MD & CEO of the National Stock Exchange of India
- In office February 2017 – 16 July 2022
- Preceded by: Chitra Ramkrishna
- Succeeded by: Ashish Chauhan

Personal details
- Born: Vikram Kuamr Limaye 1966^{[citation needed]}
- Citizenship: India
- Alma mater: (BCom) University of Mumbai (MBA) University of Pennsylvania
- Occupation: Former MD & CEO of NSE, Chairman of the working committee of World Federation of Exchanges

= Vikram Limaye =

Indian businessman

Vikram Limaye is an Indian business executive who was the Managing Director and CEO of the National Stock Exchange of India Limited (NSE) between 2017 and 2022.

==Career==
He started his professional career with Arthur Andersen in Mumbai in 1987, while pursuing his Chartered Accountancy and worked in the audit and business advisory services groups of Arthur Andersen, Ernst & Young and the consumer banking group of Citibank, before going to the US in 1994 to pursue an MBA. After completing his MBA, he worked on Wall Street in the US for 8 years with Credit Suisse First Boston in investment banking, capital markets, structured finance and credit portfolio management before returning to Mumbai, India, in 2004.

Prior to joining NSE, Limaye was the managing director and CEO of IDFC, a diversified financial services conglomerate.

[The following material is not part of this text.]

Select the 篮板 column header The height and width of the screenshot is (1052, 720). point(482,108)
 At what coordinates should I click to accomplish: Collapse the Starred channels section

He has contributed to various committees of government and industry associations, on a range of topics surrounding infrastructure, economic policy, markets, trade, minority affairs etc. He has been a speaker at various domestic and international conferences and has been part of international government delegations for infrastructure and foreign direct investments into India. He has also been on the boards of various corporates, educational institutions and not for profit organisations. He was appointed by the Supreme Court of India to the Committee of Administrators for governance and administration of the Board of Control for Cricket in India (BCCI). He was a member of the board of directors of the World Federation of Exchanges (WFE) and has also served as the chairman of the working committee of WFE.

==Education==
He completed his BCom from the H.R. College of Commerce and Economics, Chartered Accountancy and MBA in finance and multinational management from the Wharton School of the University of Pennsylvania, US.